Properties
authors	Richard S. Sutton, Andrew G. Barton
year	2018

13 Policy Gradient Methods¶

Value-based methods: learn action-value estimates.
Policy Gradient methods: learn parameterized policies, \(\pi(a \mid s, \boldsymbol{\theta})\).
- (policies that don't consult a value function).
Actor-critic methods: learn both.
- Actor \(\to\) policy
- Critic \(\to\) value function

Notation:
- \(\boldsymbol{\theta}\): policy parameters
- \(\mathbf{w}\) : value function parameters

How do we learn parametrized policies?

0-order: random search, grid search, heuristics
1-order: use first-order derivative (gradient)
2-order: user second-order statistics (hessian, etc)
[ref:slides]

Equation 13.1: Gradient ascent update of policy parameters

\[ \boldsymbol{\theta}_{t+1} = \boldsymbol{\theta}_t + \alpha \widehat{\nabla J(\boldsymbol{\theta})} \tag{13.1} \]

13.1 Policy Approximation and its Advantages¶

What is in practice enforced to ensure exploration for PGMs?

That the policy never becomes deterministic.

Equation 13.2: Soft-max in action preferences

\[ \pi(a \mid s, \boldsymbol{\theta}) \doteq \frac{e^{h(s, a, \boldsymbol{\theta})}}{\sum_{b} e^{h(s, b, \boldsymbol{\theta})}} \tag{13.2} \]

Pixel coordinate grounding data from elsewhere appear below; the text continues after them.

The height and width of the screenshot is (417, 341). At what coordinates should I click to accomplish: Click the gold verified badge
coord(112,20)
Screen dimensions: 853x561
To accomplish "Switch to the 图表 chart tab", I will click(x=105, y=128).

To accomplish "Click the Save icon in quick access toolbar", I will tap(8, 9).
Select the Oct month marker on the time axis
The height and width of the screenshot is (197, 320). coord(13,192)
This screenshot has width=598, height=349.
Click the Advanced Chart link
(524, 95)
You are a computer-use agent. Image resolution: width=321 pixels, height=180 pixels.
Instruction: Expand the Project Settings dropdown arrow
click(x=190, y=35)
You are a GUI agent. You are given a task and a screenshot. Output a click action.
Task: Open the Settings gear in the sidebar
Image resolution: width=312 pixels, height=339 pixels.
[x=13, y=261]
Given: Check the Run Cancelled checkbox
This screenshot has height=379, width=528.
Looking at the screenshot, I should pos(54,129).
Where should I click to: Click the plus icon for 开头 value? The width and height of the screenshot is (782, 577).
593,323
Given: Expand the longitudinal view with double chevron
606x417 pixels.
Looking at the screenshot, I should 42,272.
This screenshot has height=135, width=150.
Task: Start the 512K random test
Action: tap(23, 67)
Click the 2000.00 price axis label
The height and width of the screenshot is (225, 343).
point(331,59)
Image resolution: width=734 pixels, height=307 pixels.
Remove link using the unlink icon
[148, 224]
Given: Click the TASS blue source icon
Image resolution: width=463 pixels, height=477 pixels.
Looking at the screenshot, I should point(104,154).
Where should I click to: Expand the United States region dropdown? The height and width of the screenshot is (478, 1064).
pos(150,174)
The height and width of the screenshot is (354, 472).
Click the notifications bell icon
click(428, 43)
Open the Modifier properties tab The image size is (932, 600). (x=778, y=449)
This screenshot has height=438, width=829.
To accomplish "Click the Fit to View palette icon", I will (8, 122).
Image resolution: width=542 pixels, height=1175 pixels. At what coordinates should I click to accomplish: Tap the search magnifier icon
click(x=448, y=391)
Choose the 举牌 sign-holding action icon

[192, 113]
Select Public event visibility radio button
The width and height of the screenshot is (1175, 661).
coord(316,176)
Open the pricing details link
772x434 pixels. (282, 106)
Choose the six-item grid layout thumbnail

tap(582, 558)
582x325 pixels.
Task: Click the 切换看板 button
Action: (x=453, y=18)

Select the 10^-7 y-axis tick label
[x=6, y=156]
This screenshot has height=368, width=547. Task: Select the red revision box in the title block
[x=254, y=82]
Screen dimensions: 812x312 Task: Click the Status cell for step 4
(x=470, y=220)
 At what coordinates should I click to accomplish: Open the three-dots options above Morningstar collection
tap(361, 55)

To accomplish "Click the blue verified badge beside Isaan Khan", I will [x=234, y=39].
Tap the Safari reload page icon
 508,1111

Which conditions must the problem fulfill in order to reasonably consider the Soft-max in action preferences parametrization?

The action space must be discrete and small enough.

Equation 13.3: Linear parametrization of policy preferences \(h\)

\[ h(s, a, \boldsymbol{\theta}) \doteq \boldsymbol{\theta}^\intercal \mathbf{x}(s, a) \tag{13.3} \]

where \(\mathbf{x}(s, a)\) is a feature vector that describes the state-action pair.

What are the advantage of parametrizing policies according to the soft-max in action preferences in comparison with \(\epsilon-\)greedy policies?

Enables policies to approach a deterministic policy. \(\epsilon\)-greedy policies always maintain a minimum non-greedy probability \(\epsilon\).
It enables truly stochastic policies. \(\epsilon\)-greedy policies force the policy to be almost greedy, but sometimes the best policy is to do \(x\) with probability \(p\) and \(y\) with probability \(1-p\) (e.g. poker bluffing).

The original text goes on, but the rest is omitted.